SUBSCRIBED AND SWORN to before me this 26 August 2011 affiant exhibiting to me a competent proof of identity indicated above.

Doc. No.___;
Page No.___;
Book. No.__;
Series of 2011.


REPUBLIC OF THE PHILIPPINES )
QUEZON CITY ) S.S.


AFFIDAVIT OF SERVICE

I, ROSEMARIE A. BANANIA, Filipino, of legal age, married, with business address at DELLOSA MENDOZA BAG-AO & MANUEL, 3/F Prince David Condominium, Katipunan Ave., Loyola Heights, Quezon City, after being sworn in accordance with law, hereby depose and state that:

1. I am employed as office manager at DELLOSA MENDOZA BAG-AO & MANUEL, 3/F Prince David Condominium, Katipunan Ave., Loyola Heights, Quezon City, counsel for the Petitioner PAL Employees Association.

2. I filed the Petition for Certiorari with the Court of Appeals.

3. I served copies of the same to the following by means of registered mail:

Hon.
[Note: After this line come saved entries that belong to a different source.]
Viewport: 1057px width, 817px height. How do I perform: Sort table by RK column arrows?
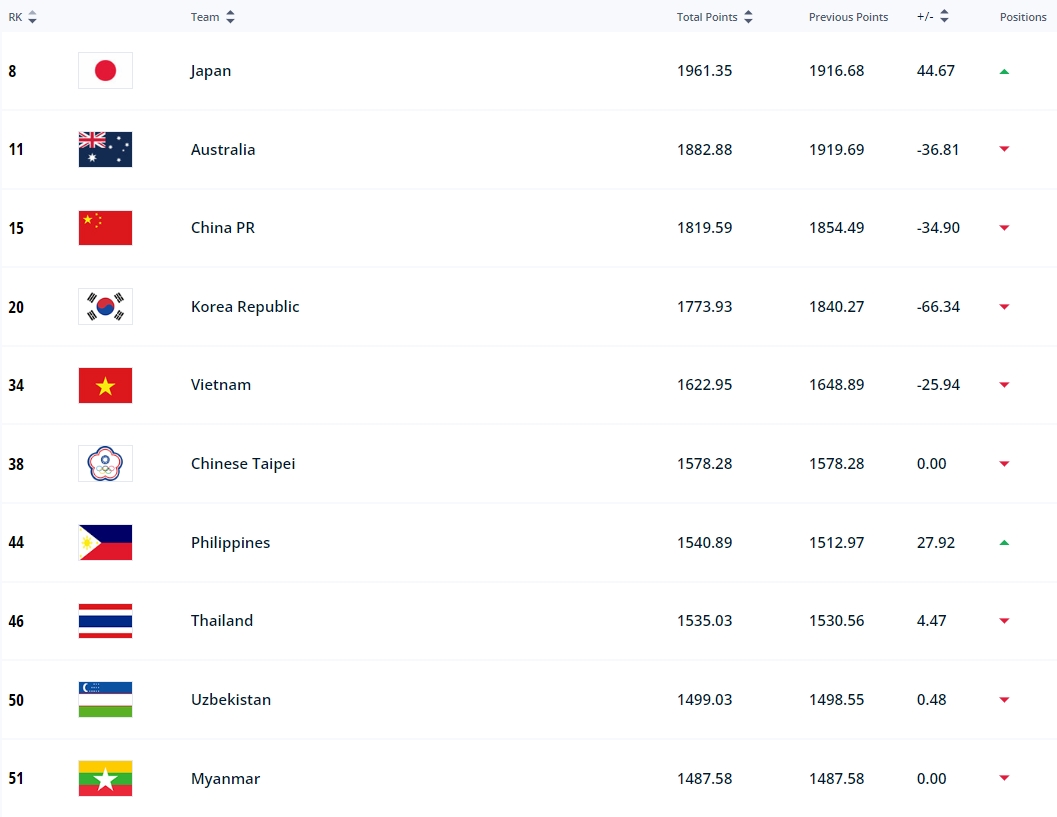pos(32,17)

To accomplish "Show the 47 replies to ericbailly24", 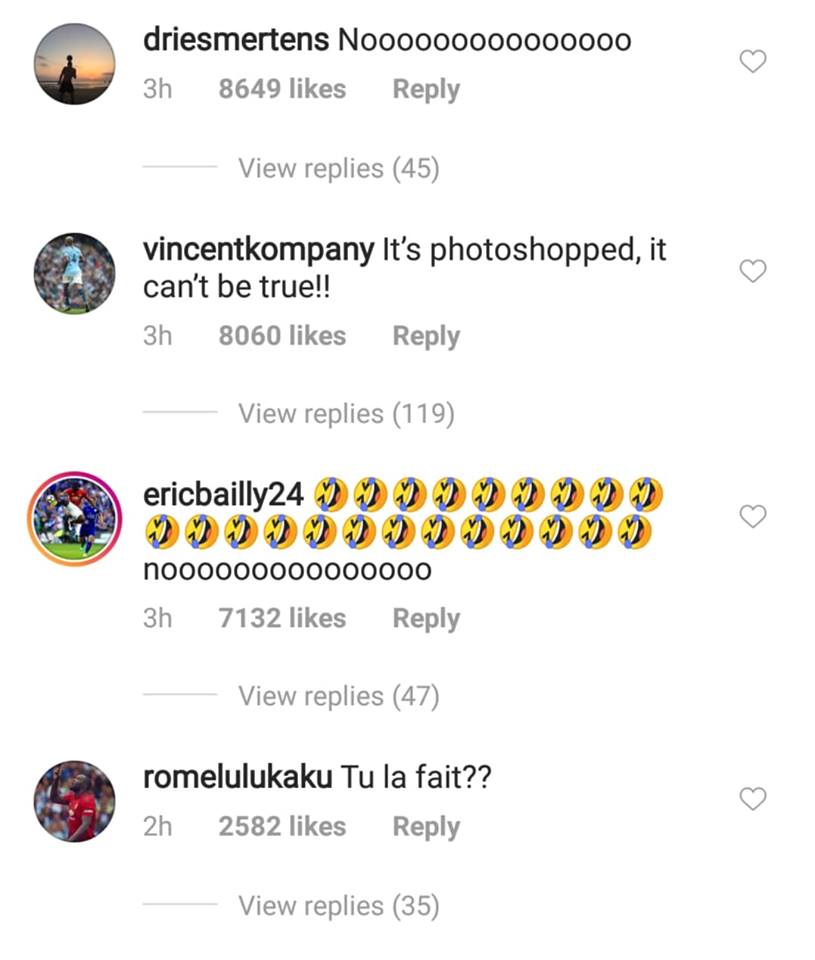I will [x=338, y=696].
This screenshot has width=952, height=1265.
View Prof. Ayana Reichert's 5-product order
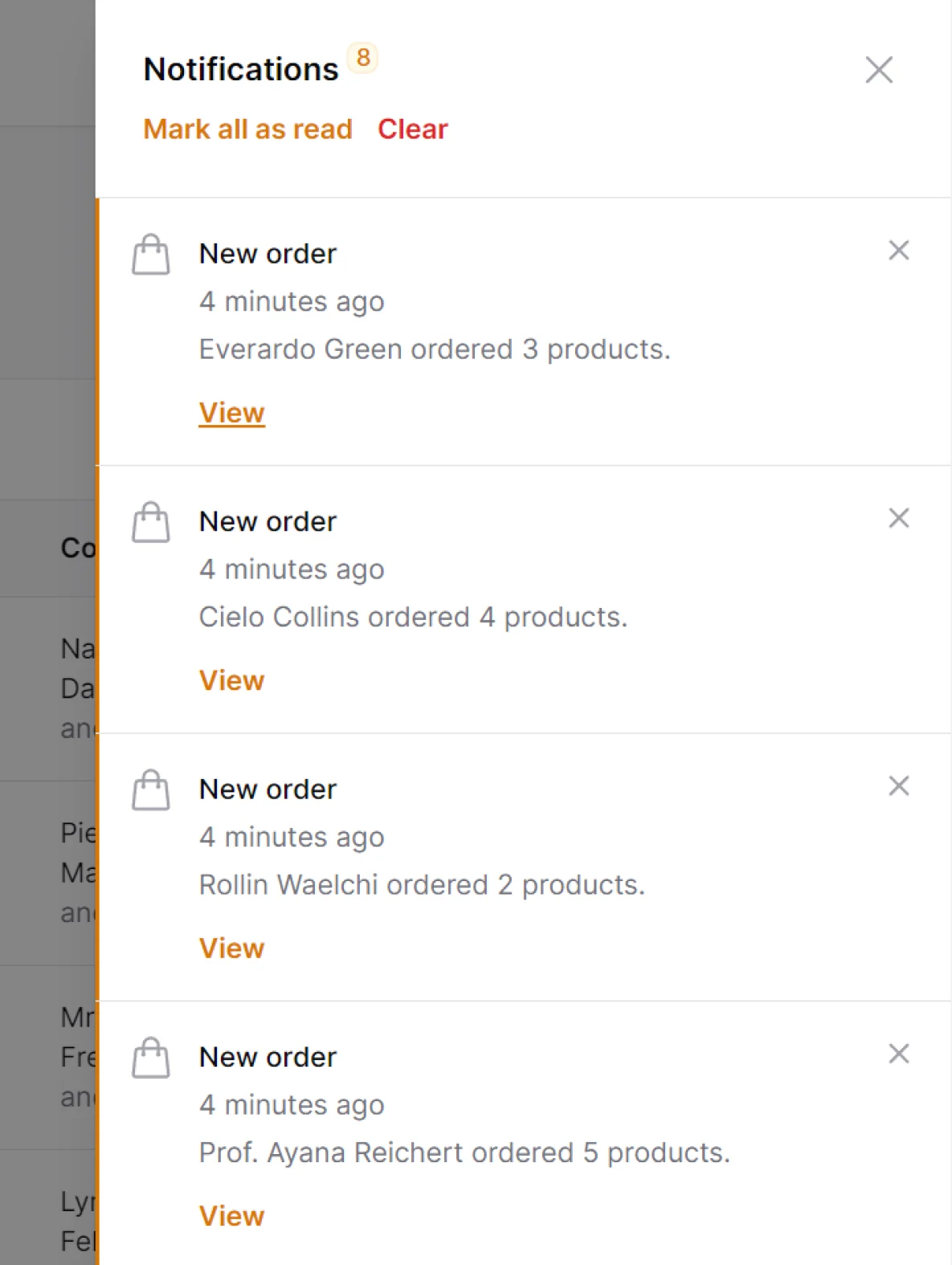point(231,1216)
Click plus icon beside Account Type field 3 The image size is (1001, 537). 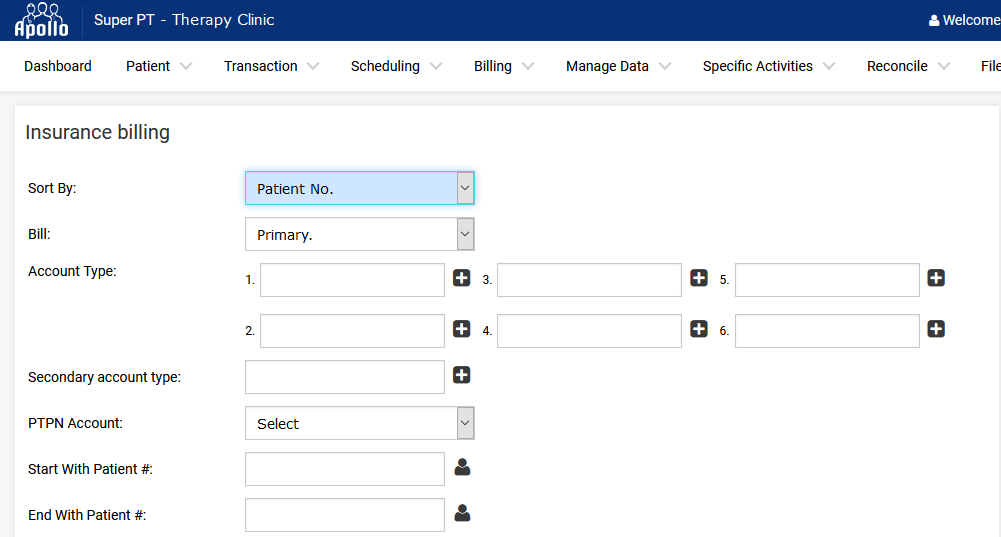(x=699, y=278)
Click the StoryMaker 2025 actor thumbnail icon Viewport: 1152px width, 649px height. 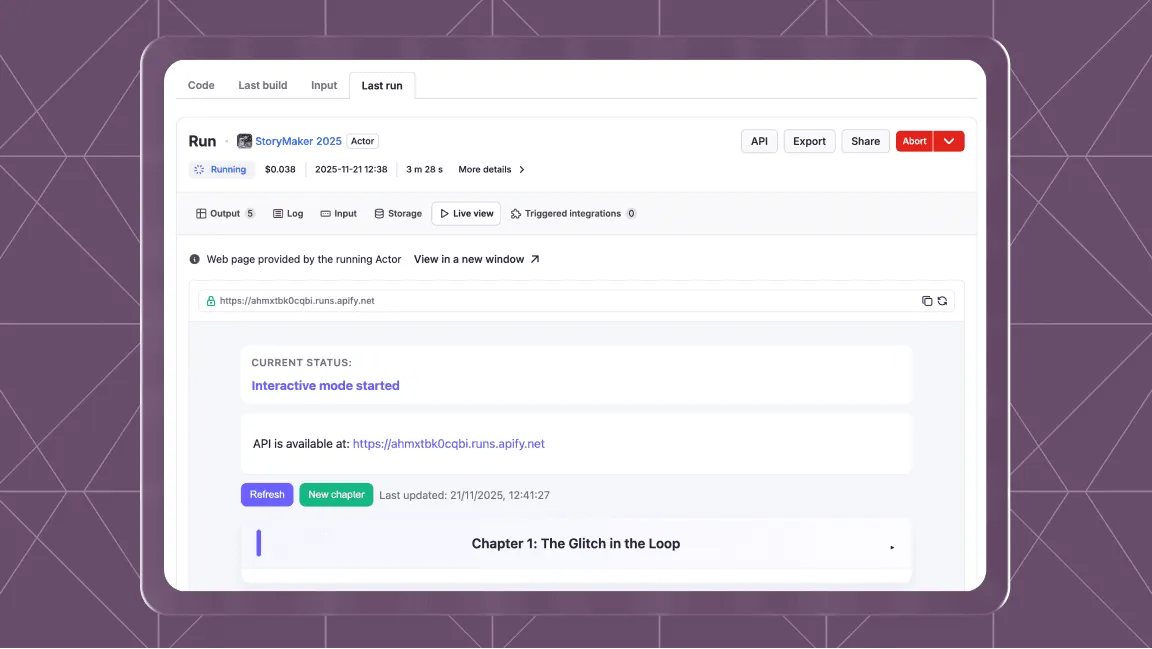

Paquito N. Ochoa
Executive Secretary
Office of the President
Malacanan Palace, Manila

Office of the Solicitor General
OSG Bldg., 134 Amorsolo St.
Legaspi Village, Makati City

Atty. Jocelyn T. Dela Paz
Counsel for PAL
705 Prestige Tower, F. Ortigas Jr. Road
Ortigas Center, Pasig

Sky Kitchen Philippines, Inc.
Suites 6/7, 2nd Floor
Aseana Power Station
Macapagal Ave. cor. Bradco Ave.
Aseana Business Park, Parañaque City

Sky Logistics Philippines, Inc.
Hilton Cebu Resort & Towers
Mactan Island, Lapu-Lapu City
Cebu

SPi Global Holdings, Inc.


[1] Section 7, Rule 3, Rules of Court – Parties in interest without whom no final determination can be had of an action shall be joined either as plaintiff or defendants.